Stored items

______

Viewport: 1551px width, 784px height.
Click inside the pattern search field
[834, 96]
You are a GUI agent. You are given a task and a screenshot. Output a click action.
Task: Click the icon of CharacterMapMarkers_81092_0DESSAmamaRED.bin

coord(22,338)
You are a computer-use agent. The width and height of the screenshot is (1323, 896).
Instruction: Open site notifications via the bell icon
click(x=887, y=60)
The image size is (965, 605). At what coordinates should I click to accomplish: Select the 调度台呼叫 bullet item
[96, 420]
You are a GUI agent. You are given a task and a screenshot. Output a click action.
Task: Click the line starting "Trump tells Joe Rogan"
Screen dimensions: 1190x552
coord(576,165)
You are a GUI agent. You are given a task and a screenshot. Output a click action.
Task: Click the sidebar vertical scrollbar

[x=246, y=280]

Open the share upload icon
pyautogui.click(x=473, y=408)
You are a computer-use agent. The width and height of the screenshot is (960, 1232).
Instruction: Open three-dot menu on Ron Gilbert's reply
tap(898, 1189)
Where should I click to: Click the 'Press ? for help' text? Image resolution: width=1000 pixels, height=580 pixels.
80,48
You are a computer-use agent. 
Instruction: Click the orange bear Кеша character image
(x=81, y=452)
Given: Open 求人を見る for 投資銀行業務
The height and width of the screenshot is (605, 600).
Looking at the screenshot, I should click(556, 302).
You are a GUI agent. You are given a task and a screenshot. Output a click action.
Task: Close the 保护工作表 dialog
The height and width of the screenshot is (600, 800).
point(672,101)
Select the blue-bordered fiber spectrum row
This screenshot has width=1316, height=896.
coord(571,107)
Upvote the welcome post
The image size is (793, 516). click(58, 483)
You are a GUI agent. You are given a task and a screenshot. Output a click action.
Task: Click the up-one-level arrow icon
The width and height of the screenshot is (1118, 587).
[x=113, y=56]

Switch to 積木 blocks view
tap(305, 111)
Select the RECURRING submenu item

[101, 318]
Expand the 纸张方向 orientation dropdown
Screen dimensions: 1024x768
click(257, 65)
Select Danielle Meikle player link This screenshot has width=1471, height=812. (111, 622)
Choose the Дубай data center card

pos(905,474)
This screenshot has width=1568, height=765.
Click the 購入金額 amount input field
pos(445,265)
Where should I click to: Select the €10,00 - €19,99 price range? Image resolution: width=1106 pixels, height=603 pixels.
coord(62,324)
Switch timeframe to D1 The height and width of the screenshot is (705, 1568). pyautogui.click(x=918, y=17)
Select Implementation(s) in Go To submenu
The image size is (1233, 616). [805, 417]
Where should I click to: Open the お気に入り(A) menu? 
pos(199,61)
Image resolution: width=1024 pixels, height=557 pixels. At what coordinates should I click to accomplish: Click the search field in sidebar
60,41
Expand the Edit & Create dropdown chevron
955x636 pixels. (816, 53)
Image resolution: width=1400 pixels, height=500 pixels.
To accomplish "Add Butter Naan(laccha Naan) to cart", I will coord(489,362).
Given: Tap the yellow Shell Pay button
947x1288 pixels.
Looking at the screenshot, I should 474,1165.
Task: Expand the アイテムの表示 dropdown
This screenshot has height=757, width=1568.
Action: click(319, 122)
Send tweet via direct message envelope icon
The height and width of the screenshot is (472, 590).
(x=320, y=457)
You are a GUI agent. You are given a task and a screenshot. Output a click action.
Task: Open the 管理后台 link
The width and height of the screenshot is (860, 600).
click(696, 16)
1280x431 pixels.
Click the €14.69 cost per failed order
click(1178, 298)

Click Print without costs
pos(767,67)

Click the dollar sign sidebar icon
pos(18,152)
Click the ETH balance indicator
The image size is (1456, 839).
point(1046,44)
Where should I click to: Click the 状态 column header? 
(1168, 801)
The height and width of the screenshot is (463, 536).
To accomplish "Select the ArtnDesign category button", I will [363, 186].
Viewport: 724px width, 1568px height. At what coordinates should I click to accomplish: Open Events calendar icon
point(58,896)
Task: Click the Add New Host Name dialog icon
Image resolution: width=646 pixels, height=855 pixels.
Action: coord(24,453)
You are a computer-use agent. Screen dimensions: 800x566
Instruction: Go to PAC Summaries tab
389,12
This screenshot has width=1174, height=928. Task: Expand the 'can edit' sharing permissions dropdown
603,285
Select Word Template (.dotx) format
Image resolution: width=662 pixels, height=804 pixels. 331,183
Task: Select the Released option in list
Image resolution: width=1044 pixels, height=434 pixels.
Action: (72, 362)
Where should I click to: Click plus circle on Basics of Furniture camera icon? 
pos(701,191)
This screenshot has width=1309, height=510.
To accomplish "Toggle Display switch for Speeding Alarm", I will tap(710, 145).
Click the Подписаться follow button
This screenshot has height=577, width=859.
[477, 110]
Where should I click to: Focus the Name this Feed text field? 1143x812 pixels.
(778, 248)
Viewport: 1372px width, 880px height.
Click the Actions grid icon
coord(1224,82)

______

**AIM OF THE EXERCISE**
Find every line of the data that includes the string "computer". Copy each of those lines.

**OUTPUT FOR THIS EXERCISE**
You are a computer-use agent. The width and height of the screenshot is (1323, 896).
You are a computer-use agent. The width and height of the screenshot is (960, 1232).
You are a computer-use agent. 
You are a computer-use agent. Screen dimensions: 800x566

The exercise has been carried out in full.